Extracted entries
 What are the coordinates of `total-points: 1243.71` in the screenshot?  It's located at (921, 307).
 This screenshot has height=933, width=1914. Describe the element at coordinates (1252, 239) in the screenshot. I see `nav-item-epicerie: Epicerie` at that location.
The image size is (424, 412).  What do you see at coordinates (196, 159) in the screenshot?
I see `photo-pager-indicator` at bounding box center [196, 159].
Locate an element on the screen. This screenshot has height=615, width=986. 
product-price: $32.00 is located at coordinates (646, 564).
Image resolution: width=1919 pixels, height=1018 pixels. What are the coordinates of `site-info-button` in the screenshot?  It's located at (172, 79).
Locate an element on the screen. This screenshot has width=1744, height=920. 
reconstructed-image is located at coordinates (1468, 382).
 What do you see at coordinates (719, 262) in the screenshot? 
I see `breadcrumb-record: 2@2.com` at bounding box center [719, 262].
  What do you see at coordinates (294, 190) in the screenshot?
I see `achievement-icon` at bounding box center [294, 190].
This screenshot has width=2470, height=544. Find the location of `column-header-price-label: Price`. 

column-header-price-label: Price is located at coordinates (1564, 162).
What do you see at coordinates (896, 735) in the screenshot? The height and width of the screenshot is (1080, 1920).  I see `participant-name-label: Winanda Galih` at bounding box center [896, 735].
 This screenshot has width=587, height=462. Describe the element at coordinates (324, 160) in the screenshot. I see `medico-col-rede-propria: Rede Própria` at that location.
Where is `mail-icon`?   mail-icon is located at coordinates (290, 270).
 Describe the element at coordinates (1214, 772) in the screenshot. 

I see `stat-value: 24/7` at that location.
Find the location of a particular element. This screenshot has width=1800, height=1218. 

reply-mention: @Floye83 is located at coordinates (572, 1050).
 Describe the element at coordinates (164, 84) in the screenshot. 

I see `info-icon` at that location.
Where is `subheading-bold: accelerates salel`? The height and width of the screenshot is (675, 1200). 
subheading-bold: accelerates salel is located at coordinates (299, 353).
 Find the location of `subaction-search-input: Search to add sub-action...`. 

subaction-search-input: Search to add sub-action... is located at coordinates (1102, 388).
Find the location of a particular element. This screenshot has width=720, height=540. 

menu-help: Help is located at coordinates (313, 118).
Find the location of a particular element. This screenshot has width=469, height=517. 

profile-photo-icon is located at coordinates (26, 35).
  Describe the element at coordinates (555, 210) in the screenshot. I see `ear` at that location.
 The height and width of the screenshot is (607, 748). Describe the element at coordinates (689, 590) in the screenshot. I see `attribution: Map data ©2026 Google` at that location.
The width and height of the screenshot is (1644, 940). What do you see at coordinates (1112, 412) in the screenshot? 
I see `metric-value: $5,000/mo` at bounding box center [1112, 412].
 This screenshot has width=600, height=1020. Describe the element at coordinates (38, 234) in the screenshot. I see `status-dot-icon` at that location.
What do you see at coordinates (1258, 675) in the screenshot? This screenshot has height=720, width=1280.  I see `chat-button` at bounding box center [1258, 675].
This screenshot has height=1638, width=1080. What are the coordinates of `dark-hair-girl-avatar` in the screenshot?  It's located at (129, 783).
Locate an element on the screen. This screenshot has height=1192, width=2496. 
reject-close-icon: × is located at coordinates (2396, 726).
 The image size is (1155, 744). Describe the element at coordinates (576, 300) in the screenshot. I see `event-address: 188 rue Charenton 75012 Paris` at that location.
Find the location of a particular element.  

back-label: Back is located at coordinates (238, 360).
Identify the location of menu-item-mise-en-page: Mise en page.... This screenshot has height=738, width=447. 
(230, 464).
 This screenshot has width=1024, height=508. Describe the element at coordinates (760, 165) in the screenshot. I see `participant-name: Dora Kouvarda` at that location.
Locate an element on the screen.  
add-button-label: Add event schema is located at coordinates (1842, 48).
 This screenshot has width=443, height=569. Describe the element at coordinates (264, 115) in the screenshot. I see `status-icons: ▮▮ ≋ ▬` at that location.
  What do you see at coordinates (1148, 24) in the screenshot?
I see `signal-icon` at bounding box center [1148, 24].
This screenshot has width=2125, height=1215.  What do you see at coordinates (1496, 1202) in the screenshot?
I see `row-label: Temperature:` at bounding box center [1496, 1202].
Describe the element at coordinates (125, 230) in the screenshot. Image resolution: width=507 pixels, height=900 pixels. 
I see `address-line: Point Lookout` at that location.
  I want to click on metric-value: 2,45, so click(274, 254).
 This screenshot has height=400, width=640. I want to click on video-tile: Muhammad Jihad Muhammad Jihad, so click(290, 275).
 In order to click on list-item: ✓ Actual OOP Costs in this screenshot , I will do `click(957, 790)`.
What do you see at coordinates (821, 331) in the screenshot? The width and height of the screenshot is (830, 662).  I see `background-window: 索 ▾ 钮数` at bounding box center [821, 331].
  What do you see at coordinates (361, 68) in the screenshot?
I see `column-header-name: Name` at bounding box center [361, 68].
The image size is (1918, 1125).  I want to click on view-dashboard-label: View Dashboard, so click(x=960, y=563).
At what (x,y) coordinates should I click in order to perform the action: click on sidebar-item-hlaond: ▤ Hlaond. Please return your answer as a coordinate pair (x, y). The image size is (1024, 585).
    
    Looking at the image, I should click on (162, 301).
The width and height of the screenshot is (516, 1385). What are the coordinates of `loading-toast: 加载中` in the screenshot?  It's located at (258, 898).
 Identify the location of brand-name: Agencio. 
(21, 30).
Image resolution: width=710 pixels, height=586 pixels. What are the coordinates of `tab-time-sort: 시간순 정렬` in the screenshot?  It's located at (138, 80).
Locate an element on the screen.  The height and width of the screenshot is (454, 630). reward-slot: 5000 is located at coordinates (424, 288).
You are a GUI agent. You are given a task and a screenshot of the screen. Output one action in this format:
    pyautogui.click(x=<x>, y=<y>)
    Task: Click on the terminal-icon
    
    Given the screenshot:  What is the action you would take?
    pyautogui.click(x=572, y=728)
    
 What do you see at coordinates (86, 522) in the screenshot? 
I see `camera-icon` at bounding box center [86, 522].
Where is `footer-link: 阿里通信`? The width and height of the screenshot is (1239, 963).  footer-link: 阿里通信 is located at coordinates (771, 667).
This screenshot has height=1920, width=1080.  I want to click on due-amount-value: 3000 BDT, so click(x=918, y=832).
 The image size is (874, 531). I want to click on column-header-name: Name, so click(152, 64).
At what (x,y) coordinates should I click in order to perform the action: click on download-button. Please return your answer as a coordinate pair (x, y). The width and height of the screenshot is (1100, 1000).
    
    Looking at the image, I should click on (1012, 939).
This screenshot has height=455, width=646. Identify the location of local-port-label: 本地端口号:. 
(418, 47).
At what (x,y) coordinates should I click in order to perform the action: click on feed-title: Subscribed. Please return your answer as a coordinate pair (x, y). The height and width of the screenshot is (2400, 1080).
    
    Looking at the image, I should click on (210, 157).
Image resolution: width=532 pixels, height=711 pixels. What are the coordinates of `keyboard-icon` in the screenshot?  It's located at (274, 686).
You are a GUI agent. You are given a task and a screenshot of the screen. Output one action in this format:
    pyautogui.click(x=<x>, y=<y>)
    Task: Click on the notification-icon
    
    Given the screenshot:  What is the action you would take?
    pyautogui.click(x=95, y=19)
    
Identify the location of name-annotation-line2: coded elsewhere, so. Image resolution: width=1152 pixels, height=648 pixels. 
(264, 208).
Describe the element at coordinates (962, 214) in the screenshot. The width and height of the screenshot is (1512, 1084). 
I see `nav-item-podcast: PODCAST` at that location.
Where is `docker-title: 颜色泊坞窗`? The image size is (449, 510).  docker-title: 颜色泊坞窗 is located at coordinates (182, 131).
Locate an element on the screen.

TRY IT: Rewrite all of the entries above, replacing every occurrence of "Image resolution" with "Screen resolution" and leaving everything else unchanged.

RESULT FOR THIS EXERCISE:
 What are the coordinates of `total-points: 1243.71` in the screenshot?  It's located at (921, 307).
 This screenshot has height=933, width=1914. Describe the element at coordinates (1252, 239) in the screenshot. I see `nav-item-epicerie: Epicerie` at that location.
The image size is (424, 412).  What do you see at coordinates (196, 159) in the screenshot?
I see `photo-pager-indicator` at bounding box center [196, 159].
Locate an element on the screen. This screenshot has height=615, width=986. 
product-price: $32.00 is located at coordinates (646, 564).
Screen resolution: width=1919 pixels, height=1018 pixels. What are the coordinates of `site-info-button` in the screenshot?  It's located at (172, 79).
Locate an element on the screen. This screenshot has width=1744, height=920. 
reconstructed-image is located at coordinates (1468, 382).
 What do you see at coordinates (719, 262) in the screenshot? 
I see `breadcrumb-record: 2@2.com` at bounding box center [719, 262].
  What do you see at coordinates (294, 190) in the screenshot?
I see `achievement-icon` at bounding box center [294, 190].
This screenshot has width=2470, height=544. Find the location of `column-header-price-label: Price`. 

column-header-price-label: Price is located at coordinates (1564, 162).
What do you see at coordinates (896, 735) in the screenshot? The height and width of the screenshot is (1080, 1920).  I see `participant-name-label: Winanda Galih` at bounding box center [896, 735].
 This screenshot has width=587, height=462. Describe the element at coordinates (324, 160) in the screenshot. I see `medico-col-rede-propria: Rede Própria` at that location.
Where is `mail-icon`?   mail-icon is located at coordinates (290, 270).
 Describe the element at coordinates (1214, 772) in the screenshot. 

I see `stat-value: 24/7` at that location.
Find the location of a particular element. This screenshot has width=1800, height=1218. 

reply-mention: @Floye83 is located at coordinates (572, 1050).
 Describe the element at coordinates (164, 84) in the screenshot. 

I see `info-icon` at that location.
Where is `subheading-bold: accelerates salel`? The height and width of the screenshot is (675, 1200). 
subheading-bold: accelerates salel is located at coordinates (299, 353).
 Find the location of `subaction-search-input: Search to add sub-action...`. 

subaction-search-input: Search to add sub-action... is located at coordinates (1102, 388).
Find the location of a particular element. This screenshot has width=720, height=540. 

menu-help: Help is located at coordinates (313, 118).
Find the location of a particular element. This screenshot has width=469, height=517. 

profile-photo-icon is located at coordinates (26, 35).
  Describe the element at coordinates (555, 210) in the screenshot. I see `ear` at that location.
 The height and width of the screenshot is (607, 748). Describe the element at coordinates (689, 590) in the screenshot. I see `attribution: Map data ©2026 Google` at that location.
The width and height of the screenshot is (1644, 940). What do you see at coordinates (1112, 412) in the screenshot? 
I see `metric-value: $5,000/mo` at bounding box center [1112, 412].
 This screenshot has width=600, height=1020. Describe the element at coordinates (38, 234) in the screenshot. I see `status-dot-icon` at that location.
What do you see at coordinates (1258, 675) in the screenshot? This screenshot has height=720, width=1280.  I see `chat-button` at bounding box center [1258, 675].
This screenshot has height=1638, width=1080. What are the coordinates of `dark-hair-girl-avatar` in the screenshot?  It's located at (129, 783).
Locate an element on the screen. This screenshot has height=1192, width=2496. 
reject-close-icon: × is located at coordinates (2396, 726).
 The image size is (1155, 744). Describe the element at coordinates (576, 300) in the screenshot. I see `event-address: 188 rue Charenton 75012 Paris` at that location.
Find the location of a particular element.  

back-label: Back is located at coordinates (238, 360).
Identify the location of menu-item-mise-en-page: Mise en page.... This screenshot has height=738, width=447. 
(230, 464).
 This screenshot has width=1024, height=508. Describe the element at coordinates (760, 165) in the screenshot. I see `participant-name: Dora Kouvarda` at that location.
Locate an element on the screen.  
add-button-label: Add event schema is located at coordinates (1842, 48).
 This screenshot has width=443, height=569. Describe the element at coordinates (264, 115) in the screenshot. I see `status-icons: ▮▮ ≋ ▬` at that location.
  What do you see at coordinates (1148, 24) in the screenshot?
I see `signal-icon` at bounding box center [1148, 24].
This screenshot has width=2125, height=1215.  What do you see at coordinates (1496, 1202) in the screenshot?
I see `row-label: Temperature:` at bounding box center [1496, 1202].
Describe the element at coordinates (125, 230) in the screenshot. Screen resolution: width=507 pixels, height=900 pixels. 
I see `address-line: Point Lookout` at that location.
  I want to click on metric-value: 2,45, so click(274, 254).
 This screenshot has height=400, width=640. I want to click on video-tile: Muhammad Jihad Muhammad Jihad, so click(290, 275).
 In order to click on list-item: ✓ Actual OOP Costs in this screenshot , I will do `click(957, 790)`.
What do you see at coordinates (821, 331) in the screenshot? The width and height of the screenshot is (830, 662).  I see `background-window: 索 ▾ 钮数` at bounding box center [821, 331].
  What do you see at coordinates (361, 68) in the screenshot?
I see `column-header-name: Name` at bounding box center [361, 68].
The image size is (1918, 1125).  I want to click on view-dashboard-label: View Dashboard, so click(x=960, y=563).
At what (x,y) coordinates should I click in order to perform the action: click on sidebar-item-hlaond: ▤ Hlaond. Please return your answer as a coordinate pair (x, y). The image size is (1024, 585).
    
    Looking at the image, I should click on (162, 301).
The width and height of the screenshot is (516, 1385). What are the coordinates of `loading-toast: 加载中` in the screenshot?  It's located at (258, 898).
 Identify the location of brand-name: Agencio. 
(21, 30).
Screen resolution: width=710 pixels, height=586 pixels. What are the coordinates of `tab-time-sort: 시간순 정렬` in the screenshot?  It's located at (138, 80).
Locate an element on the screen.  The height and width of the screenshot is (454, 630). reward-slot: 5000 is located at coordinates (424, 288).
You are a GUI agent. You are given a task and a screenshot of the screen. Output one action in this format:
    pyautogui.click(x=<x>, y=<y>)
    Task: Click on the terminal-icon
    
    Given the screenshot:  What is the action you would take?
    pyautogui.click(x=572, y=728)
    
 What do you see at coordinates (86, 522) in the screenshot? 
I see `camera-icon` at bounding box center [86, 522].
Where is `footer-link: 阿里通信`? The width and height of the screenshot is (1239, 963).  footer-link: 阿里通信 is located at coordinates (771, 667).
This screenshot has height=1920, width=1080.  I want to click on due-amount-value: 3000 BDT, so click(x=918, y=832).
 The image size is (874, 531). I want to click on column-header-name: Name, so click(152, 64).
At what (x,y) coordinates should I click in order to perform the action: click on download-button. Please return your answer as a coordinate pair (x, y). The width and height of the screenshot is (1100, 1000).
    
    Looking at the image, I should click on (1012, 939).
This screenshot has height=455, width=646. Identify the location of local-port-label: 本地端口号:. 
(418, 47).
At what (x,y) coordinates should I click in order to perform the action: click on feed-title: Subscribed. Please return your answer as a coordinate pair (x, y). The height and width of the screenshot is (2400, 1080).
    
    Looking at the image, I should click on (210, 157).
Screen resolution: width=532 pixels, height=711 pixels. What are the coordinates of `keyboard-icon` in the screenshot?  It's located at (274, 686).
You are a GUI agent. You are given a task and a screenshot of the screen. Output one action in this format:
    pyautogui.click(x=<x>, y=<y>)
    Task: Click on the notification-icon
    
    Given the screenshot:  What is the action you would take?
    pyautogui.click(x=95, y=19)
    
Identify the location of name-annotation-line2: coded elsewhere, so. Screen resolution: width=1152 pixels, height=648 pixels. 
(264, 208).
Describe the element at coordinates (962, 214) in the screenshot. The width and height of the screenshot is (1512, 1084). 
I see `nav-item-podcast: PODCAST` at that location.
Where is `docker-title: 颜色泊坞窗`? The image size is (449, 510).  docker-title: 颜色泊坞窗 is located at coordinates (182, 131).
Locate an element on the screen.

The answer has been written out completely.